BEARS AND BEES IN THEMISCYRA A SANCTUARY FOR ARTEMIS IN THE LAND OF THE AMAZONS?, Luis Ballesteros-Pastor
BEARS AND BEES IN THEMISCYRA
A SANCTUARY FOR ARTEMIS IN THE LAND OF THE AMAZONS?
Since ancient times, Themiscyra was considered the site of the Amazons par excellence. To this place on the Black Sea, next to the mouth of the mighty Thermodon, Heracles went to obtain the belt of Hippolyte. Theseus also travelled there, either alone or with Heracles. The Argonauts also passed by Themiscyra on their journey to Colchis.1 The memory of the Amazons’ homeland remained powerful, and when the Roman armies reached there, their generals strove to profit from the propagandistic effect which represented them as conquerors of these legendary warrior-women, thus emulating Heracles and Alexander the Great.
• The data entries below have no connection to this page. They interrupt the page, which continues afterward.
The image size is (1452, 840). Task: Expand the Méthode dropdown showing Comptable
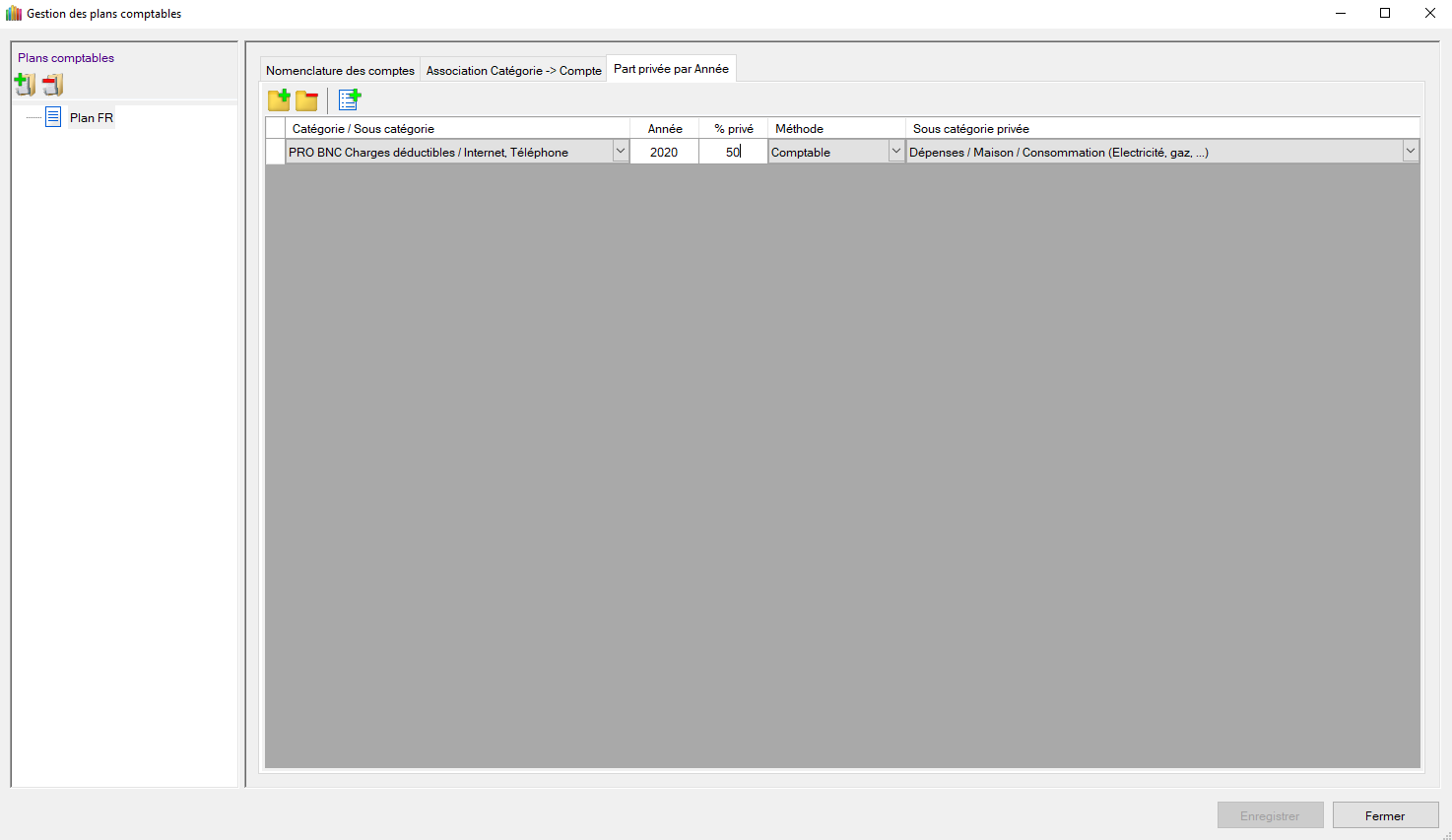[x=895, y=152]
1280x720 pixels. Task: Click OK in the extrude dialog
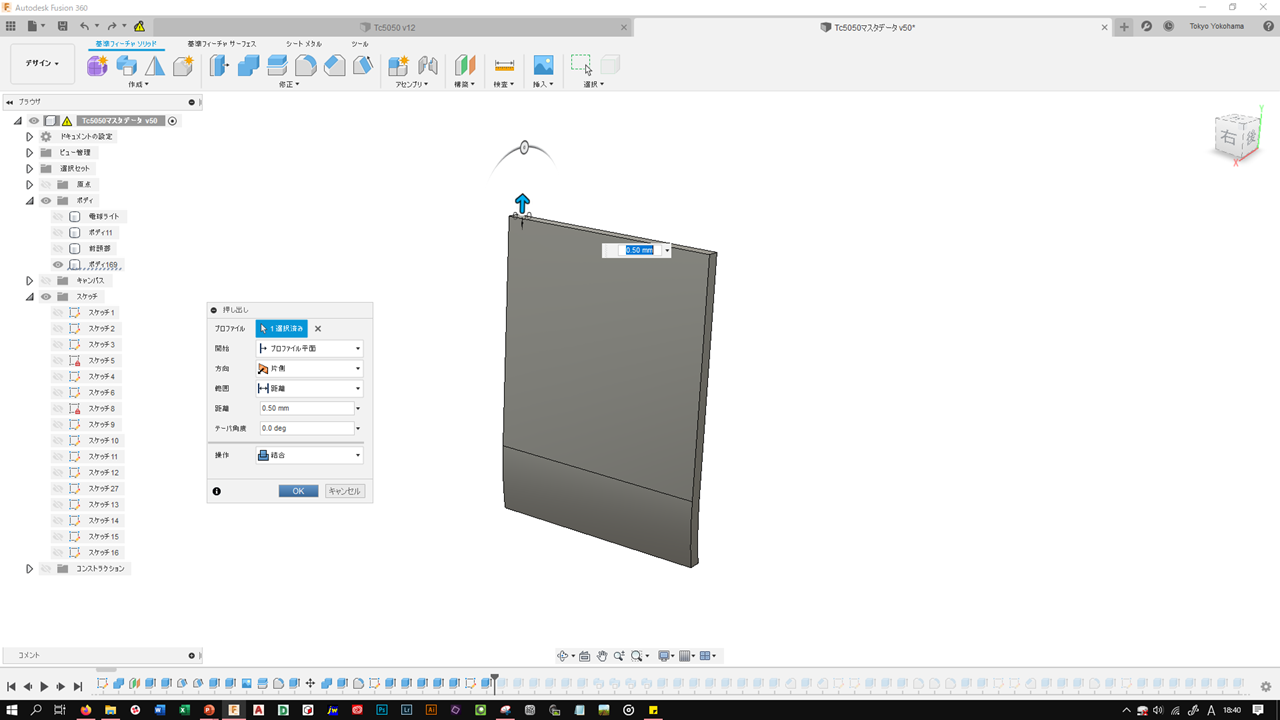pyautogui.click(x=298, y=491)
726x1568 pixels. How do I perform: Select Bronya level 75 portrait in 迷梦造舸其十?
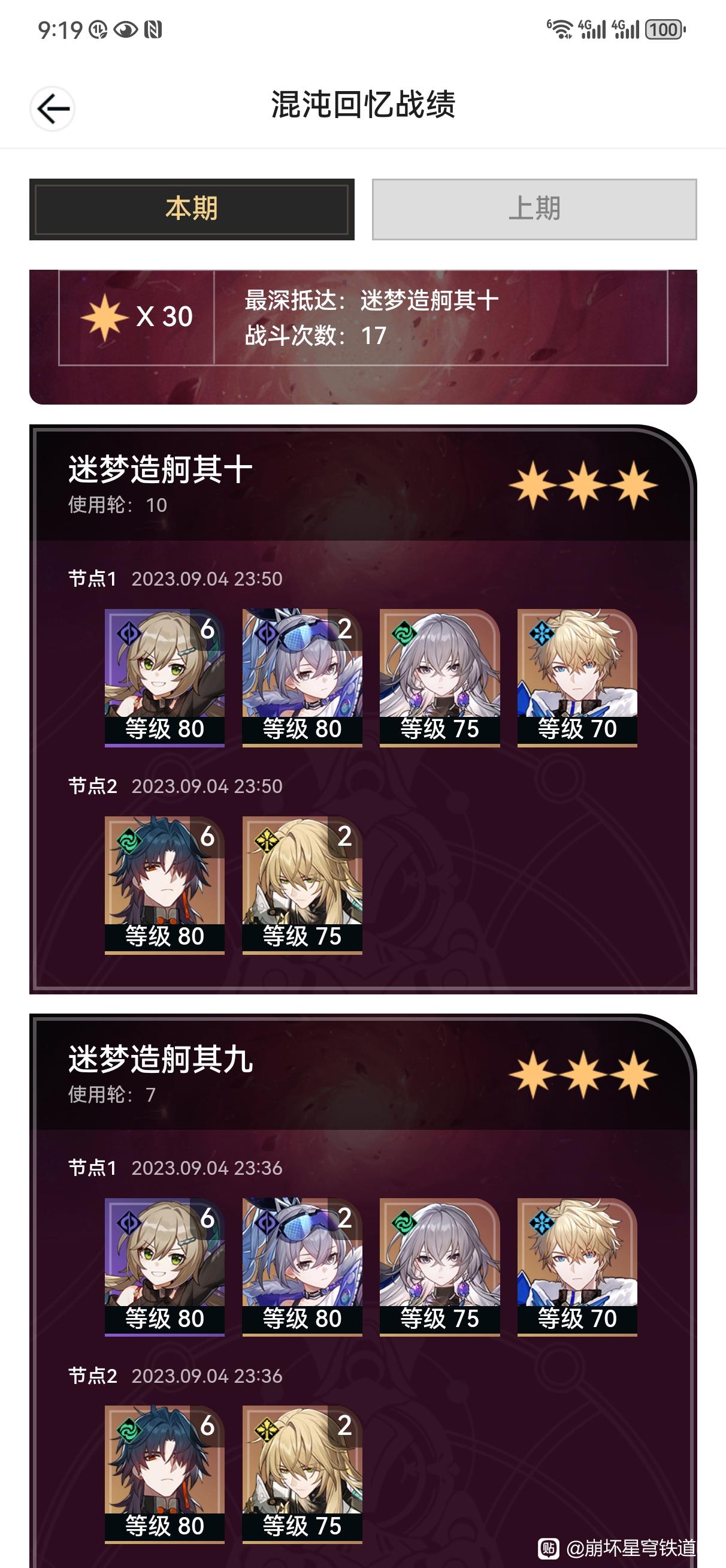coord(439,677)
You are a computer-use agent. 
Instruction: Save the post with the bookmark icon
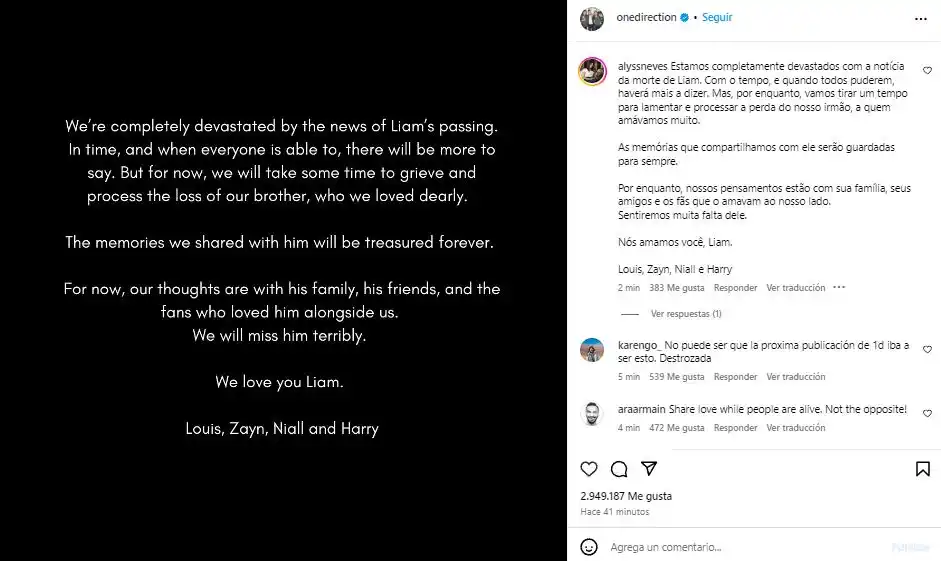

But, for lack of excavations, Themiscyra’s links with the Amazons seem to remain solely in the realm of myth, without any traces which record that this legendary kingdom had its centre in this little village situated in a region considered for centuries to be at the edge of the world. A village which, however, was insistently sung about by poets and recorded by historians.
In this paper we will try to demonstrate that in Themiscyra there may have existed a sanctuary to the goddess Artemis, who is repeatedly linked to the world of the Amazons.
Our deduction is based on an aspect that seems marginal in Appian’s account of the siege of this place by L. Licinius Lu- cullus. Appian relates that the inhabitants of the town introduced bears and swarms of bees inside the tunnels dug by the Romans under the wall.